§ Problem details
The expected answer is every line of the material that contains the word "computer".

§ Dataset

____________

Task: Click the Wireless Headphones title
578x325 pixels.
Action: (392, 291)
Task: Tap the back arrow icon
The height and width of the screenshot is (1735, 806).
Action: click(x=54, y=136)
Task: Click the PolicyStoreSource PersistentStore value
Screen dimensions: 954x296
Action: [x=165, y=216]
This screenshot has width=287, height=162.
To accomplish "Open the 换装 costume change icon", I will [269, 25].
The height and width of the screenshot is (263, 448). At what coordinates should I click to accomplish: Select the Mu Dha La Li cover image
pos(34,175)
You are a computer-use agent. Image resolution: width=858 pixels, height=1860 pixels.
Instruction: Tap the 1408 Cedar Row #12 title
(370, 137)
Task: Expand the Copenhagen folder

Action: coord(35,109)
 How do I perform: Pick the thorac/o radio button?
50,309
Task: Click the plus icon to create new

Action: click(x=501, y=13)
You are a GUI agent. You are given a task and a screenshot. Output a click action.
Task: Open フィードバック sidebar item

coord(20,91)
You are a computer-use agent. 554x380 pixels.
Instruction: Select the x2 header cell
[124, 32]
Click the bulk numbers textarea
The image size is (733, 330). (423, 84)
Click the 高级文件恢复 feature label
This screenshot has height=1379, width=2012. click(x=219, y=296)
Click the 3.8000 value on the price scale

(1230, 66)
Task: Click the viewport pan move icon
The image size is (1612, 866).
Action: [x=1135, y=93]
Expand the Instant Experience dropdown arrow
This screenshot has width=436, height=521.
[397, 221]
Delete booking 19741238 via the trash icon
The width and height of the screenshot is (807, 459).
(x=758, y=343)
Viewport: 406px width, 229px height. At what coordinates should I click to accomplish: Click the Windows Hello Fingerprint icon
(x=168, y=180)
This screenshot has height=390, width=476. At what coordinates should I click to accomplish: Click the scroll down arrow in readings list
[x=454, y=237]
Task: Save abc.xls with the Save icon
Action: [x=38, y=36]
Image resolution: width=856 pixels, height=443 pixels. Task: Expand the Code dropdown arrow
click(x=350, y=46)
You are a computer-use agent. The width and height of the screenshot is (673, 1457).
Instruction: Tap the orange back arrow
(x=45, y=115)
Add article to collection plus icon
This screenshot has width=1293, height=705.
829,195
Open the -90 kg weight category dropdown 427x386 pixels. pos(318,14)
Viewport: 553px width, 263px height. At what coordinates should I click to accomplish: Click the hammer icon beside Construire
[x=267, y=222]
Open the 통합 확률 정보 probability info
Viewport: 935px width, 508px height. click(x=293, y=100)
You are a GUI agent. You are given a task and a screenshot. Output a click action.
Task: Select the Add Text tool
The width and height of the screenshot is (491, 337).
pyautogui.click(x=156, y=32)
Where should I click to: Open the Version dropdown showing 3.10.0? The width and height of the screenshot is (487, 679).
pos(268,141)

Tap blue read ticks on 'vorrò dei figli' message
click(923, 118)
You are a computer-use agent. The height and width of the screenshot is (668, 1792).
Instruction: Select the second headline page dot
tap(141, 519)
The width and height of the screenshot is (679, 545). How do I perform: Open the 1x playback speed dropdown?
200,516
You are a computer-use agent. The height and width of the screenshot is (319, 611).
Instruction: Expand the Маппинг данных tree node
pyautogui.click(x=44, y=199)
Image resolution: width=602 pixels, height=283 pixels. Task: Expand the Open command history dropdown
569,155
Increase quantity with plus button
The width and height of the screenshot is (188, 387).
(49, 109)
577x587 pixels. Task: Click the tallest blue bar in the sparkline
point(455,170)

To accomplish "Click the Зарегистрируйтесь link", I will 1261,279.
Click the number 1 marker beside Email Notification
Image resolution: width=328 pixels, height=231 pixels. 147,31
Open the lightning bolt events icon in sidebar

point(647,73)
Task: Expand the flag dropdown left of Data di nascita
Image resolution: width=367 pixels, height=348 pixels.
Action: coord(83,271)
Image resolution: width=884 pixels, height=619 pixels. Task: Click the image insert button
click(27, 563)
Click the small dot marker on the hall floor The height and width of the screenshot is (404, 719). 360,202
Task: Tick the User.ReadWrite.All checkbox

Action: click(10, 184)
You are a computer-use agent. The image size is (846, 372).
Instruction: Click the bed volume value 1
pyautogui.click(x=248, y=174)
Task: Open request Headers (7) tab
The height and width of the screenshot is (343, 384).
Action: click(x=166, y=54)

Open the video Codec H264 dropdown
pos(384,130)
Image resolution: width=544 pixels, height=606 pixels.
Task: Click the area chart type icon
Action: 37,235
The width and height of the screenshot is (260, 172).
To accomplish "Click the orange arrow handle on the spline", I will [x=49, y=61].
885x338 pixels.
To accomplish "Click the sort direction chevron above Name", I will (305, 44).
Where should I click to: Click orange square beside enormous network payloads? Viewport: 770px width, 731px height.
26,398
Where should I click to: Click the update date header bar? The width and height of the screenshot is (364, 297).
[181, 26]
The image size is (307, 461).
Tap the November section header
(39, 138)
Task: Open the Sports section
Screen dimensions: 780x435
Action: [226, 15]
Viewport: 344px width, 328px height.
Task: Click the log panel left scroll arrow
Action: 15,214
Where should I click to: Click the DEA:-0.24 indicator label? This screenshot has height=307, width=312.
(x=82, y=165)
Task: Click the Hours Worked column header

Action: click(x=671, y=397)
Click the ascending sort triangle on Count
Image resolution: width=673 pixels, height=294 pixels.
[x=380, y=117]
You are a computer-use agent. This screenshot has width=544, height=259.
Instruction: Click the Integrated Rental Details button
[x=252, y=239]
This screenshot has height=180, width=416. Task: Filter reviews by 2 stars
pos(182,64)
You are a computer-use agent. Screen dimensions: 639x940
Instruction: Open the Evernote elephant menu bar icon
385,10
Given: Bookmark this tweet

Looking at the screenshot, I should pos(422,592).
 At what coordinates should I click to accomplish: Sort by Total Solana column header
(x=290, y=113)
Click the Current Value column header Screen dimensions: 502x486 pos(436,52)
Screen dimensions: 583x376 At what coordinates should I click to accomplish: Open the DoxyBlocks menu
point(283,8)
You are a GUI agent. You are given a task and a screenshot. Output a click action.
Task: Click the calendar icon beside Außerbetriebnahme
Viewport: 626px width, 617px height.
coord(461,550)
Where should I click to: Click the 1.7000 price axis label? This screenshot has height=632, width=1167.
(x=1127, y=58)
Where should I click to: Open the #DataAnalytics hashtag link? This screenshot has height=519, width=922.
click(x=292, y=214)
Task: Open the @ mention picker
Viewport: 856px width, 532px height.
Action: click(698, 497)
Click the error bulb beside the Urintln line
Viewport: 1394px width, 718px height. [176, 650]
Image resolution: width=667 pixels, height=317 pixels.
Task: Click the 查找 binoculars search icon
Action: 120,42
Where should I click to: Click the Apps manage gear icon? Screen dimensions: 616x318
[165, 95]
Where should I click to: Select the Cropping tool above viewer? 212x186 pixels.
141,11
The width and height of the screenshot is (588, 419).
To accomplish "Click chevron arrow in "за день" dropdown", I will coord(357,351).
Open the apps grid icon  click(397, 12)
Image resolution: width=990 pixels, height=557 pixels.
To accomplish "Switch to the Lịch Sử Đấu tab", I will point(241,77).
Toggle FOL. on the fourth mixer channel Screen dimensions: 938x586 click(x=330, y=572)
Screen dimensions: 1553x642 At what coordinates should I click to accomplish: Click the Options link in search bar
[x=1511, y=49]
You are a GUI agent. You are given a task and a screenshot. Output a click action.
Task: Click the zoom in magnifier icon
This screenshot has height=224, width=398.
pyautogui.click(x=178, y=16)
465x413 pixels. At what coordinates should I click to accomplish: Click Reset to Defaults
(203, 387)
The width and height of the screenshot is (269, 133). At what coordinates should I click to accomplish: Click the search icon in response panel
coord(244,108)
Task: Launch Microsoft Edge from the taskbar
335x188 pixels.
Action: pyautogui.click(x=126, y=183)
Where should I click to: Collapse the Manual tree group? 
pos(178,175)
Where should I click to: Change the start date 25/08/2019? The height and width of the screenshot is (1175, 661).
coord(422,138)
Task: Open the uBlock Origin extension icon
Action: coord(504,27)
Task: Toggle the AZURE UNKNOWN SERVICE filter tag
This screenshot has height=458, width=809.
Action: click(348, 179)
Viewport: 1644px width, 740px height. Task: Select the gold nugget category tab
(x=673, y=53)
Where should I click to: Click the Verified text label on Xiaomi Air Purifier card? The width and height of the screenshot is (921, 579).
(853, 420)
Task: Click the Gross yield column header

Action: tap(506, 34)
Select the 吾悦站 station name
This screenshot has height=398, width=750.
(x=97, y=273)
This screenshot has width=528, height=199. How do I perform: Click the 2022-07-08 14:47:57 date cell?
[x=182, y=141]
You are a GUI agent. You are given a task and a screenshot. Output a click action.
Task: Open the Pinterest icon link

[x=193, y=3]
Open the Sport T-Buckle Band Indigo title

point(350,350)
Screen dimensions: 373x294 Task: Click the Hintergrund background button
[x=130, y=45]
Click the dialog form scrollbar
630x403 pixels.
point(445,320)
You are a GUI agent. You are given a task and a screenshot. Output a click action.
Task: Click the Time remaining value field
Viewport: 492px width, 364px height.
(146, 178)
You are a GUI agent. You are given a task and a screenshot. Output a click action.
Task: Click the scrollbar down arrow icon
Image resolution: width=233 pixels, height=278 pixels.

____________

§ Reply
You are a computer-use agent. Image resolution: width=858 pixels, height=1860 pixels.
You are a computer-use agent. 554x380 pixels.
You are a computer-use agent. The width and height of the screenshot is (673, 1457).
You are a computer-use agent. The height and width of the screenshot is (668, 1792).
You are a computer-use agent. The height and width of the screenshot is (319, 611).
You are a computer-use agent. The image size is (846, 372).
You are a computer-use agent. This screenshot has width=544, height=259.
You are a computer-use agent. Screen dimensions: 639x940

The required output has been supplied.